|Occupation||outlaw, Indian scout|
|Known for||guerilla leader, Cherokee civil war; outlaw|
Thomas Starr (1813–1890) was a Cherokee in the American West, who was declared an outlaw by his tribe in an internal conflict over treaties with the United States government. He was also involved in running whiskey into Indian Territory and rustling stock. Starr was the grandfather of Henry Starr and father in-law to Belle Starr, through her marriage to Sam Starr.
Starr's father was James Starr, a Cherokee leader and a signer of the Treaty of New Echota in December 1835. This treaty had a large impact on the unity and well being of the Cherokee Nation, and many tribal members disagreed with its signing. James Starr was targeted for assassination by Cherokee opposing the treaty, followers of the anti-Removal National Party led by John Ross, and on more than one occasion narrowly escaped death.
A violent series of confrontations eventually led to a Cherokee civil war. Treaty supporters, including the Starr family, James Starr and his six sons, opposed the Ross faction. In retaliation for the attempts on his father's life, Tom Starr became a guerilla leader in civil war activities. He was accused of attacking and murdering Ross supporter and trader, Benjamin Vore, and his family, at their home near Fort Gibson in 1843. In November 1845, James Starr and his son Buck were attacked at their home by thirty-two armed men and both were killed. Tom Starr witnessed the event but escaped and vowed to avenge the life of his father. The Ross faction of the Cherokee Nation placed a price on Starr's head, and declared him and his surviving brothers outlaw.
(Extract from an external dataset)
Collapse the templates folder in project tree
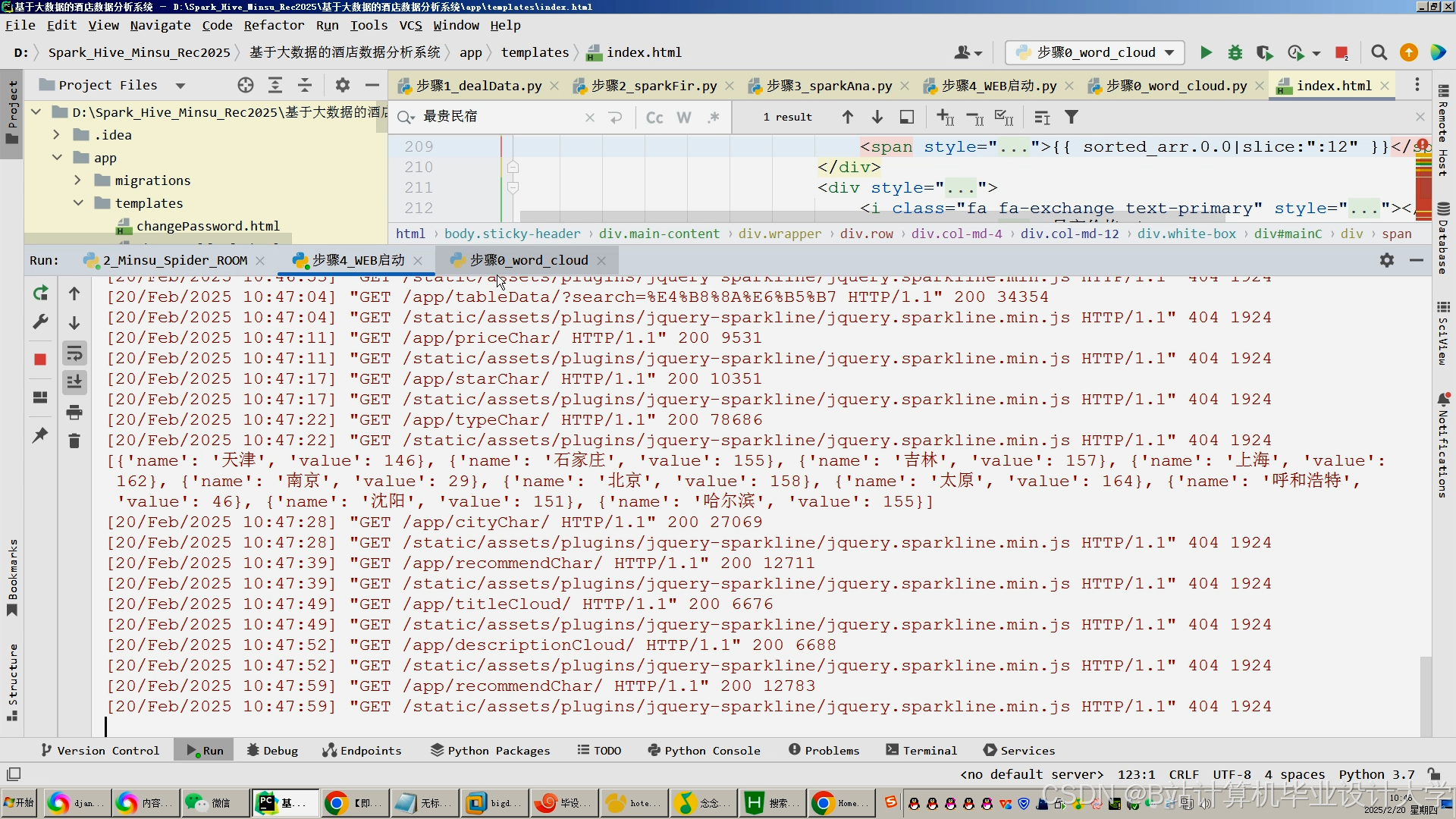Image resolution: width=1456 pixels, height=819 pixels. (x=77, y=203)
At least 34 politically related murders were committed among the Cherokee in 1845 and 1846.
The internal Cherokee conflict ended with a formal truce in 1846. The resulting peace treaty between the two factions included a special clause pardoning citizens of the Cherokee Nation for offenses and crimes, and this pardon was extended to Tom Starr. Starr settled land in the southern portion of the Canadian District of the Cherokee Nation, near present-day Briartown, Oklahoma. The Starr brothers and their extended family used the base for a series of crimes, including arson and the theft of cattle, horses and supplies. Starr was alleged to have killed 100 men throughout his lifetime, although the figure is probably exaggerated. Starr also served in Confederate forces during the American Civil War as a scout for General Stand Watie and was acquainted with William Clark Quantrill.